Utility token’ların (Hizmet Jetonları’nın) ilgili mevzuat çerçevesinde değerlendirilmesinden önce, kavramın tanımının
yapılması gerekmektedir. Kullanıcı tokenları olarak da bilinen utility token’lar, belirli bir ekosistemde kullanılmak amacıyla fayda
sağlamaya yönelik oluşturulan değerlerdir. Utility token’ların belirleyici özelliği, yatırım olarak tasarlanmamış olmalarıdır.(66)
Uygun şekilde yapılandırılmışsa, utility token’lar menkul kıymet sayılmayacağından menkul kıymet yasalarına tabi değildir.
İsviçre’nin yetkili kurumu olan FINMA’nın (Swiss Financial Market Supervisory Authority) yayınladığı ICO Kılavuzu ve düzenlemeleri de belirtilen ifadeleri destekler niteliktedir.(67) Bu noktada; utility token kavramıyla organik bağlantısı bulunan ICO
(initial coin offering) kavramı üzerinde durulmalıdır. ICO “ilk dijital para arzı” olarak ifade edilebilir. Ortaya çıkmasına temel
oluşturan kavram ise Sermaye Piyasası hukukundan aşina olduğumuz initial public offering (IPO) yani “halka arz”dır. IPO, bir
anonim şirketin, hazırlayacağı bir izahname ile kendi hisselerini ilk defa halka arz etmesidir. Bu süreç, SPK izinlerini
gerçekleştirmiş ve gerekli izinleri almış bir anonim şirket tarafından yapıldığında IPO olarak tanımlanır. ICO ise aynı prosedürün,
“kriptopara arzı” şeklinde gerçekleştirilmesine verilen addır. ICO’lar halka açık şekilde ve fiyat maksimize edilerek gerçekleştirilir.
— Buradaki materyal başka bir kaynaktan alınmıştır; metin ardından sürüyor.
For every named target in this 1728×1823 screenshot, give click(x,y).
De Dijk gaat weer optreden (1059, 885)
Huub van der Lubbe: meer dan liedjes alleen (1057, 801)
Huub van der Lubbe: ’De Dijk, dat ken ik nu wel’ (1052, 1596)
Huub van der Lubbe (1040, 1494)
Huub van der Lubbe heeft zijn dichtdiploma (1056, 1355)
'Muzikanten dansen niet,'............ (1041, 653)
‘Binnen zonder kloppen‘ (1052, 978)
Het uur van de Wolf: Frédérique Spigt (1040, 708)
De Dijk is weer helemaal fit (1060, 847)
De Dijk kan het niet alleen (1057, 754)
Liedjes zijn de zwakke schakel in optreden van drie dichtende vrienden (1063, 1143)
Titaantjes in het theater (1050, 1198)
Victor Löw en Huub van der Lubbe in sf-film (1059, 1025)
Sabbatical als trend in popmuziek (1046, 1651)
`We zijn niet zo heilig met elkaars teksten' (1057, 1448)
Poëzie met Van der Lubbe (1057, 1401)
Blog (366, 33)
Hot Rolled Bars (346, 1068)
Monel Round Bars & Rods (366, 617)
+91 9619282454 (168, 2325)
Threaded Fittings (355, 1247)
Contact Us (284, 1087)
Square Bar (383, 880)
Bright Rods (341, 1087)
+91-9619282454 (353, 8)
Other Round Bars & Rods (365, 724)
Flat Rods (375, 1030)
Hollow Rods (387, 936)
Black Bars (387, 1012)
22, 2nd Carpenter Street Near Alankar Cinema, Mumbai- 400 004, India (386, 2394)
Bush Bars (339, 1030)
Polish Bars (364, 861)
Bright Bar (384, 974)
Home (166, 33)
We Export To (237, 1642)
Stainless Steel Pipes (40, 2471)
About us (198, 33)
Belirli bir tarihe kadar belirli bir miktar fonun toplanması gayesiyle bir akıllı sözleşme (smart contract), dağıtık defter teknolojisi
(DLT) veya mutabakat mekanizmaları üzerinden ICO’lar hayata geçirilir. Bankalar gibi aracı kurumların olmadığı bir ortamda
doğrudan yatırımcılar ile bir araya gelinmesi söz konusudur. Bu kapsamda whitepaper olarak adlandırılan ve ICO’nun
izahnamesi olarak tanımlanabilecek bir doküman vasıtasıyla projenin kuralları ifade edilmekte, hangi koşullar altında ne kadar
fon toplanacağı, hangi tutara ulaştığı takdirde projenin işleme konulacağı gibi önemli başlıklar belirtilmekte; fonların ne şekilde
tutulacağı, süreci yürütenler, sürecin yol haritası vb. konulara ilişkin önemli bilgilere yer verilmektedir. ICO’larda önce aile ve yakın arkadaş çevresi ile başlayan farklı yatırım evreleri öngörülmektedir. Ayrıca, erken yatırım yapan yatırımcılar için yüksek
bonus verilmesi gibi teşvikler sağlanmaktadır. Günümüzde ICO’lar popülariteleri kaybederek Initial Exchange Offering (IEO) ve Security Token Offering’lere (STO) bırakmış olsalar da blockzincir tabanlı projelerin fonlanmasında, bugüne kadar en çok
kullanılan yöntem ICO olmuştur. Zira, ICO’ların yatırımcı açısından farklı avantajları bulunmaktadır. İlgili konu hakkında SPK
Başuzmanı Hulusi İlker Evin, ICO’larda yapılacak arzda tüm katılımcıların eşit olup bazen küçük yatırımcıların hızla değerlenen
IPO’lara katılamamaları gibi bir durumun ICO’larda yaşanmayacağını(68) belirtmiştir. Bu sayede küçük yatırımcılar, ilgili
sektörlerde aktif rol oynayarak yeni devinimlere ve kazanımlara önayak olmaktadır. Evin’in belirttiği bir diğer avantaj ise
ICO’ların aylar süren IPO’lara nazaran günler içerisinde sonuçlanabilmesidir.(69) Bu kapsamda ICO’lar, IPO’lara göre çok daha
düşük maliyetli ve süratli şekilde gerçekleşerek yatırımcıyı ve sektörü korumaktadır. Yukarıda izah edilen utility token, ICO ve
IPO kavramlarının Türk mevzuatı açısından değerlendirmeye alınması halinde, başta SPK’nın kitle fonlaması düzenlemelerinde
değişikliğe gidilmesi gündeme gelebilecektir.